In a preliminary report on September 6, the Sunnyvale, California-based PDA and smart phone vendor said revenue for its fiscal first quarter (ended September 1) is now expected to come in at $354m-$356m, where it had previously issued guidance for the quarter of $385m.

Palm attributed the shortfall to lower Treo volumes in carrier retail channels, with CEO Ed Colligan promising to address the market dynamic responsible for our first quarter revenue shortfall with two major product launches.

Colligan said one of these products improves our pricing position. It will be a cheaper model, that will extend our carrier relationships to global markets, he said, indicating they will be for the GSM market, which is around 10 times the size of the CDMA world.

CDMA is strong in North America (with Verizon Wireless, Sprint and Bell Mobility), Japan (KDDI) and Korea, where all the major operators use this radio access technology, as well as having a presence in China, where China Unicom has a CDMA business in addition to its GSM network.

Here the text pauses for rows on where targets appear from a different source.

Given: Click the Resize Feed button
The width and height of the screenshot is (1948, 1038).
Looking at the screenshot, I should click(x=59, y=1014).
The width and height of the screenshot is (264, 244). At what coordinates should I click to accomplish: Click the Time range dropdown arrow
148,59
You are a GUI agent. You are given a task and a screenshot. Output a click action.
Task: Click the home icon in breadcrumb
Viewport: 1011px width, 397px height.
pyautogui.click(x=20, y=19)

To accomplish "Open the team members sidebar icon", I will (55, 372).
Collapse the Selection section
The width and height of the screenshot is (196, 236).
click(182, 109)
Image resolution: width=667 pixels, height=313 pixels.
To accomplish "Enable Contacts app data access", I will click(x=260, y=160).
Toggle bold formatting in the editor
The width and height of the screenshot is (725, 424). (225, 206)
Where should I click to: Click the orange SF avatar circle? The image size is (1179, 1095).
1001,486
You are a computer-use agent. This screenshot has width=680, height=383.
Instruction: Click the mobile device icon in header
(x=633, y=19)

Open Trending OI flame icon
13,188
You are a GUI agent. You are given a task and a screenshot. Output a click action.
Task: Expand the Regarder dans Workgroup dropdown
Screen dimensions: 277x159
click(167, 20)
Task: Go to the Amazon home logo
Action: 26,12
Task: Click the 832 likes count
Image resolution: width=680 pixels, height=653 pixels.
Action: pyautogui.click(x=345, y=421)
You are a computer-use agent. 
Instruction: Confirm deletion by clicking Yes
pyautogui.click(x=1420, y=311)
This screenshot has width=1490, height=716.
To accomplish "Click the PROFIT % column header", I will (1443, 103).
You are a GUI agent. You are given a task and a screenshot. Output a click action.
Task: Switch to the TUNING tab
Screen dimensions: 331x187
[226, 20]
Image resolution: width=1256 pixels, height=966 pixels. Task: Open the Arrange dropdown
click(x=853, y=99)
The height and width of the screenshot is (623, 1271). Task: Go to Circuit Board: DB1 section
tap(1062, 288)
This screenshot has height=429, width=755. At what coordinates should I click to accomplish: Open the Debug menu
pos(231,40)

Its US strength, of course, explains Palm’s initial priority for that technology, but of course it has to expand in GSM, which has over two billion subscribers compared to CDMA’s 335 million at the end of the second quarter.

The Treo is the first and, until now, only phone in the Palm portfolio, launched initially on the Palm OS and, since earlier this year, with a Windows-based alternative, the Treo 7000w. That device is only available for CDMA networks, however, a situation Palm will rectify on September 12 when it will unveil a GSM version.